WALT DISCO – ‘UNLEARNING’ – “James enunciates, dramatises, and pulls the drama out of every word”

LUCKY NUMBER     1 April 2022

Walt Disco’s debut album has remarkable vocals, reminding me of vintage eighties acts Simple Minds, Lene Lovich or The Associates (the son of one of them co-wrote one of the songs) and, at times, of Klaus Nomi. Dramatic and slightly over-the-top, it succeeds in the bands aim of it telling a series of stories, like a stage show (hey, it even has mid-act interval music). Beats are interesting and big, the backing vocals are percussive and the proceedings are fun and speedy.

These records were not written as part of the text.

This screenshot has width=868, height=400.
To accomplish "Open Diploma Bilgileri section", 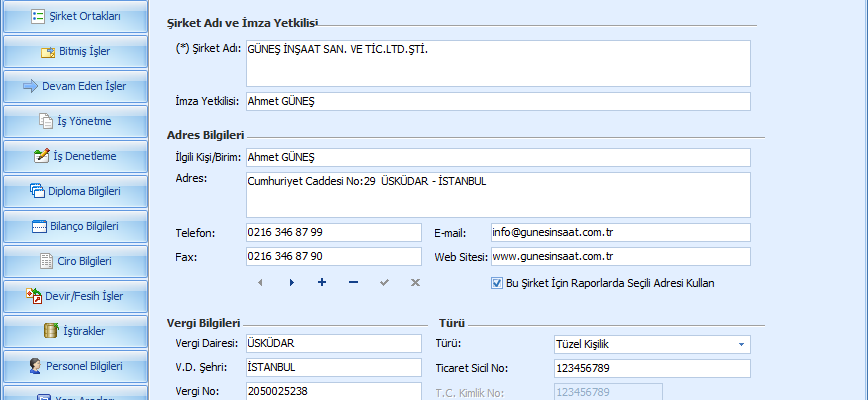I will (76, 191).
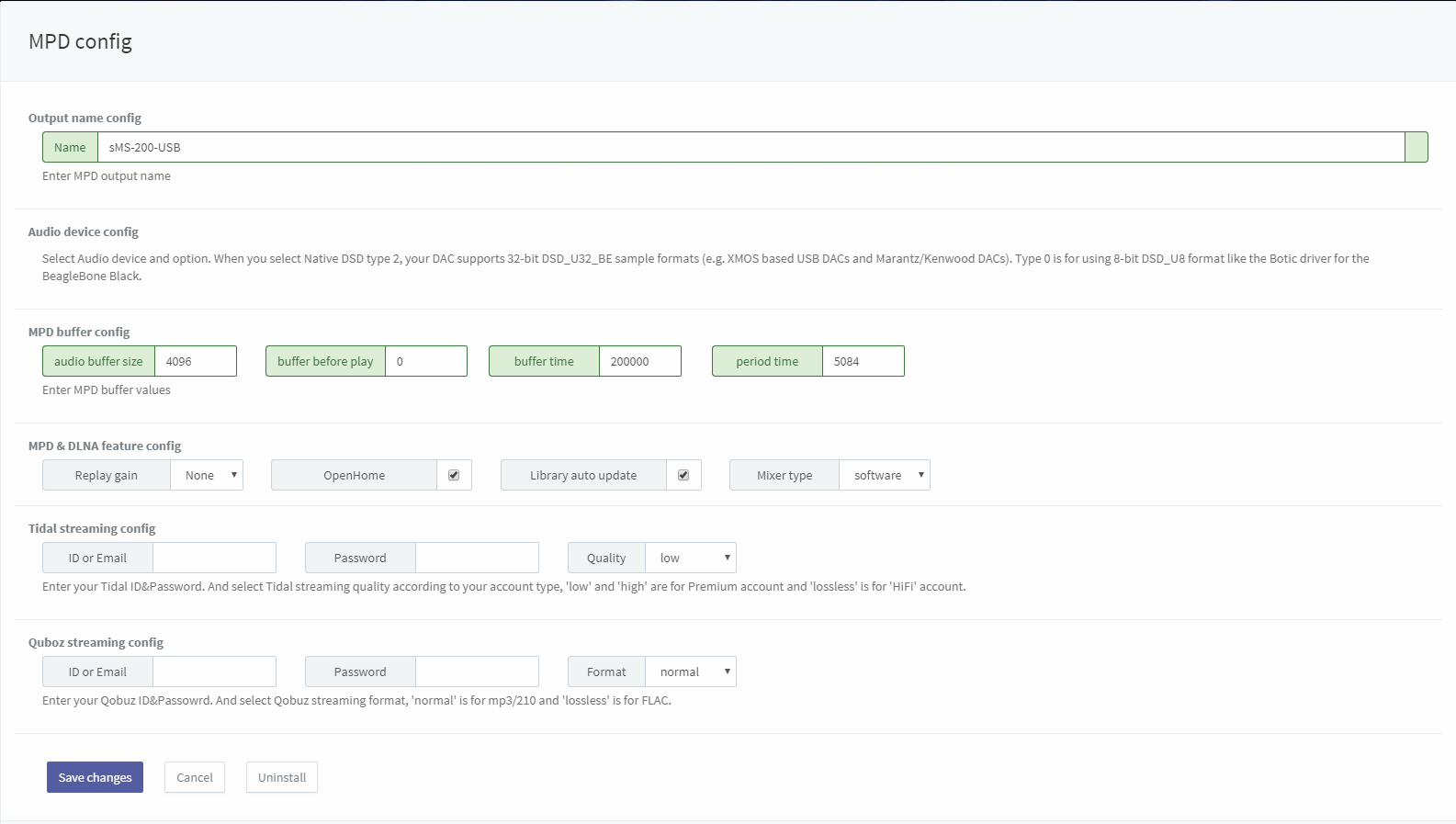Click the period time input field
This screenshot has width=1456, height=824.
863,361
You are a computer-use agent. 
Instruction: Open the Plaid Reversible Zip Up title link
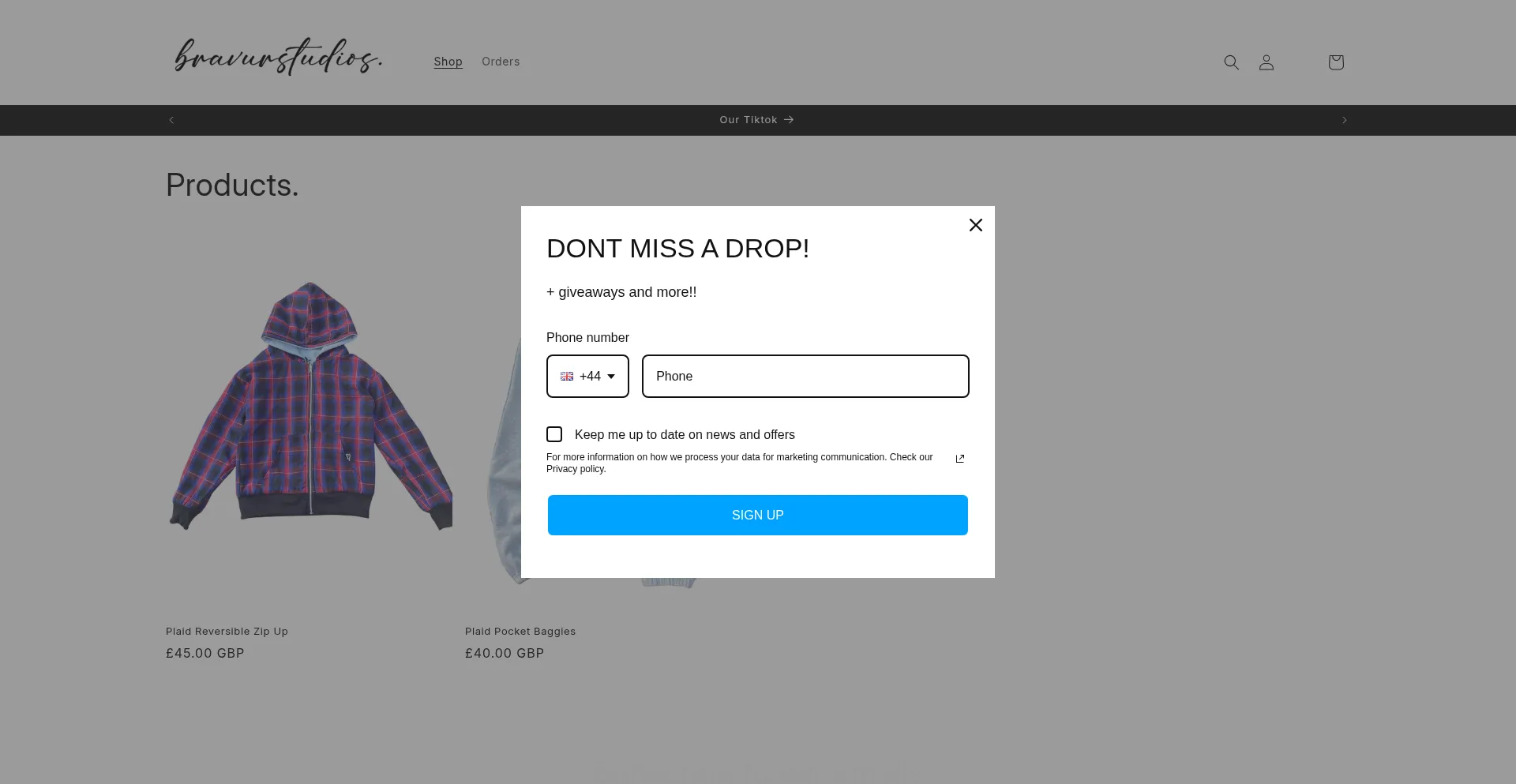pyautogui.click(x=227, y=632)
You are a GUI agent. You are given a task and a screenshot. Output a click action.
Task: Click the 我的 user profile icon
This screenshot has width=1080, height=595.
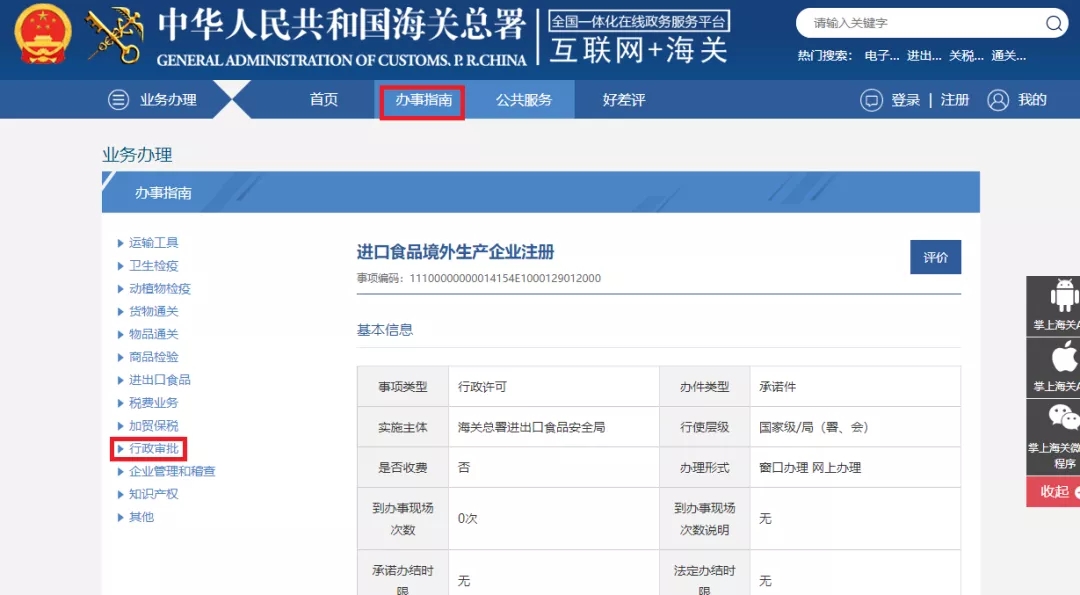pyautogui.click(x=997, y=100)
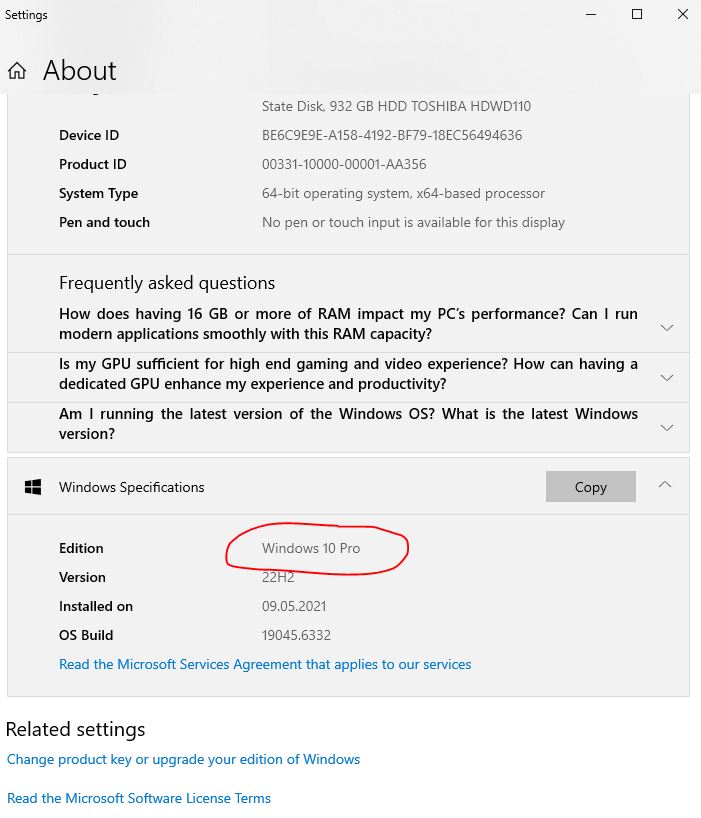
Task: Click the OS Build number 19045.6332
Action: coord(296,635)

Front person James enunciates, dramatises and pulls the drama out of every word, highlighting particularly the queer experience. A five-piece band, Walt Disco all shared a flat, where much of the album was recorded during lockdown. Living on top of each other and locked in must have helped up the emotional temperature and add to the fevered atmosphere. Listen to ‘Timeline’ and savour that combination of tortured vocals and poppy autotune. The whole is theatrical in delivery but mainstream pop-accessible thanks to the beats and tunes and the way that sweet bass figures keep popping up. It’s a modern album and songs like ‘Timeline’ would be meaningless twenty years ago but register with anyone dating in the last couple of decades.

We open on the single, ‘Weightless’, musing on the sense of arriving late to your own gender identity, and the puzzle of whether you are doing that identity ‘right’. Be An Actor’ is glamorous and consciously deliciously mannered.  ‘Those Kept Close’ is full of lockdown feeling and has a mantra repeating throughout as James keeps his focus through difficult times. ‘Hold Yourself As High As Her’ is a great little dance number with an upbeat message and a lovely synth line as it stresses the joy in accepting and celebrating yourself, riffing on James’ experience of coming out as non-binary, though it rings true everywhere else.

Plenty of other songs are about falling in love, falling out of love, pretending to be in love – basically a great whirlwind of feelings, hot-housed in a lockdown house that must at times have felt like The Big Brother House. It’s made for a tumultuous experience but one that would be nothing without a big synth-dance-pop production and tasty musical licks.